- Born: Romania

Academic background
- Alma mater: Hebrew University

Academic work
- Institutions: McGill University

= Reuven Brenner =

Canadian economist

Reuven Brenner (ראובן ברנר; born 1947) is a Romanian-born Israeli-Canadian economics professor, holding the REPAP Chair of Economics at McGill University's Desautels Faculty of Management.

==Notability==
Forbes magazine has called the professor one of "six economists every entrepreneur should Know". Additionally, Asia Times praised him for creating a model that makes real world sense.

==Career==
Over the last thirty years he has consulted for companies including Bank of America, Knowledge Universe, Bell Canada. The son of concentration camp survivors, he was born in 1947 in Romania, and immigrated to Israel where he served in the Israeli Army during both the Six-Day War and Yom Kippur War

At the core of his economic model is the view that the metaphysical trumps the physical, with human capital the source of true wealth creation around the world. Physical wealth, as in wealth that comes from the ground is not portable, which means it can easily be taxed, or worse, expropriated. His most recent book, A World of Chance argues that at one time gambling fulfilled roles performed by venture capital and banking today, and that modern financial institutions retain a strong gambling core. The book shows how people dealt with uncertainty and risk since antiquity; how they rationalized a variety of beliefs and institutions that made it appear that decisions had some solid backing; and how people in fact made decisions on a variety of issues linked to finance, gambling, insurance, religion and politics.

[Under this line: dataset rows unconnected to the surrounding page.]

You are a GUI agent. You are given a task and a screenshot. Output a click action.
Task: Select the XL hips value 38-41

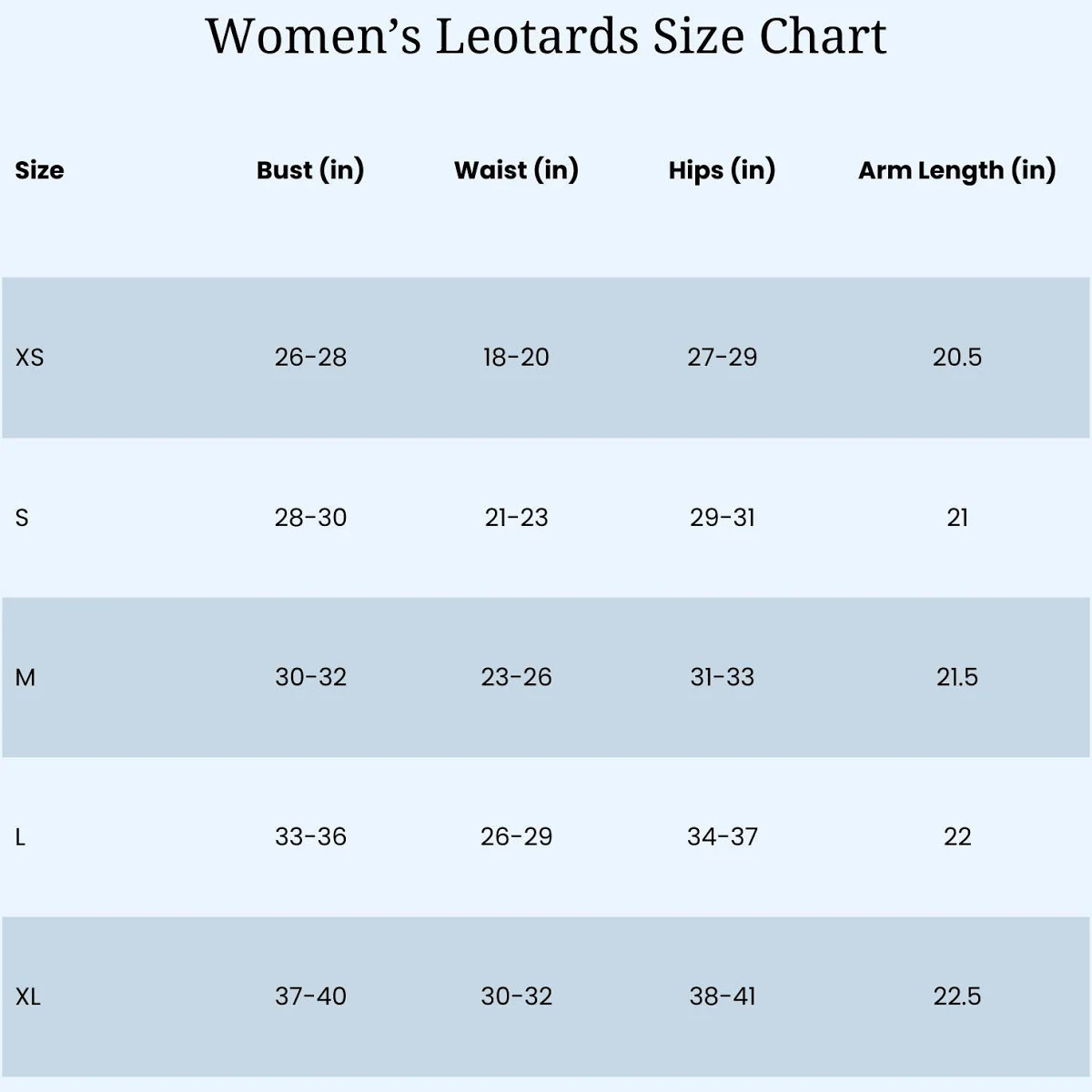coord(722,997)
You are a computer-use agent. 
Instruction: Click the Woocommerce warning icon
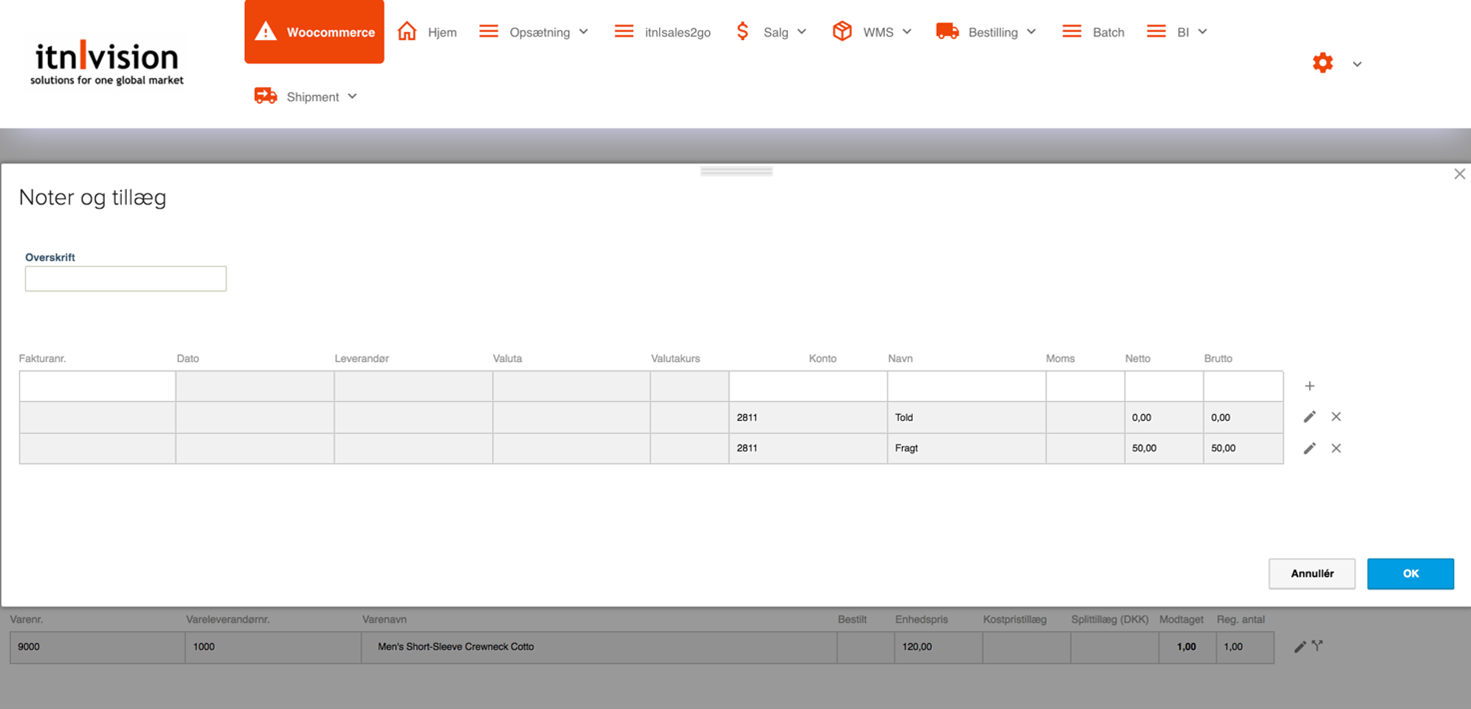(265, 31)
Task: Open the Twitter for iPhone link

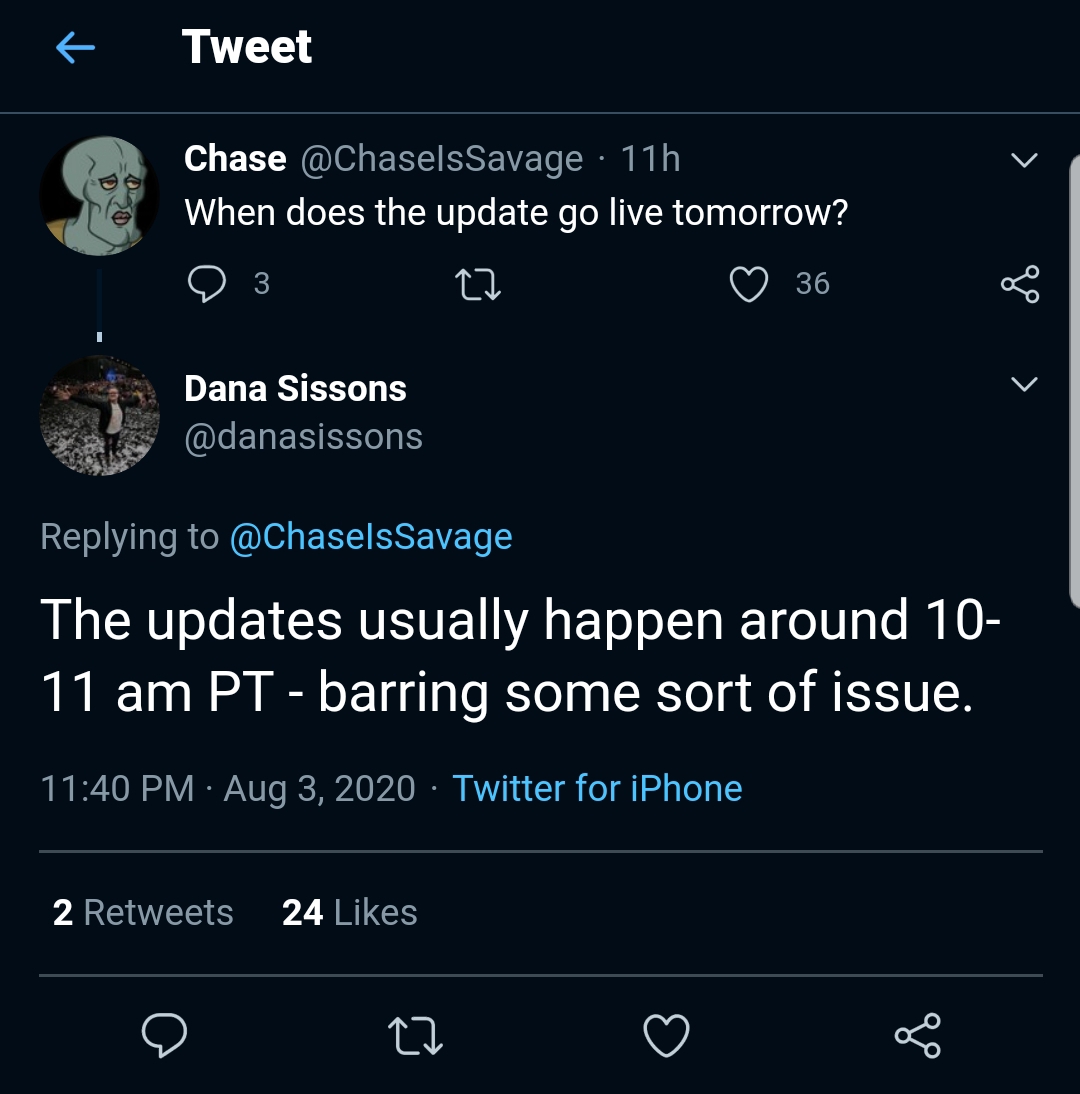Action: coord(597,788)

In his 2002 book, Force of Finance, Brenner notes that economic success in certain countries often results from "political blunders of other nations," that lead "to the rapid outflow of both capital and talented people." The book also discusses the various monetary policy options, pointing out the flaws in inflation rate targeting and floating exchange rates, and suggests that economists have misunderstood the proper role of gold. Brenner also integrates his views about democratization of capital markets and entrepreneurship with issues such as nationalism and tolerance, as well as with details about political institutions that can best maintain accountability, illustrating the latter with Swiss' unique "direct democracy."

In addition to Force of Finance, Reuven Brenner is the author of seven other books. Labyrinths of Prosperity helps to explain among other things why the Dutch are seen as frugal, why education spending rose in the United States after 1958, and why Russians refrained from buying apartments there after the U.S.S.R.'s collapse. For the macro-focused, he points out that statistics such as GDP sustain "the illusion that prosperity is necessarily linked with territory, national units, and government spending in general."

In Gambling and Speculation Brenner makes an argument for gambling legalization. He uses history and theory to cover measures of risk taking, noting that risk-taking that is a daily part our lives.

In Educating Economists, Brenner and co-author David Colander discuss ways to improve the training of future economists. In the chapter Making Sense out of Nonsense, Brenner discusses what's wrong with the social sciences and academia today, and in two other chapters focusing on the main courses being taught in economics either being empty of content, or wrong. Rivalry: In Business, Science, Among Nations posits a theory of business enterprise that suggests risks are taken as a way to be outranked by one's peers in the hierarchical sense. The book also deals with antitrust, state owned enterprises, and advertising, showing how the latter saves significant search costs, and how recommendations of family and friends (the non-digital ones of the 1980s) were a good substitute for advertising.

His first two books, History: The Human Gamble and Betting on Ideas present his views on "history," by looking at facts and sequence of events that other historians and social scientists have not, and integrates Brenner's views of human nature, of experimenting with innovations in business, science, politics, with demographic changes.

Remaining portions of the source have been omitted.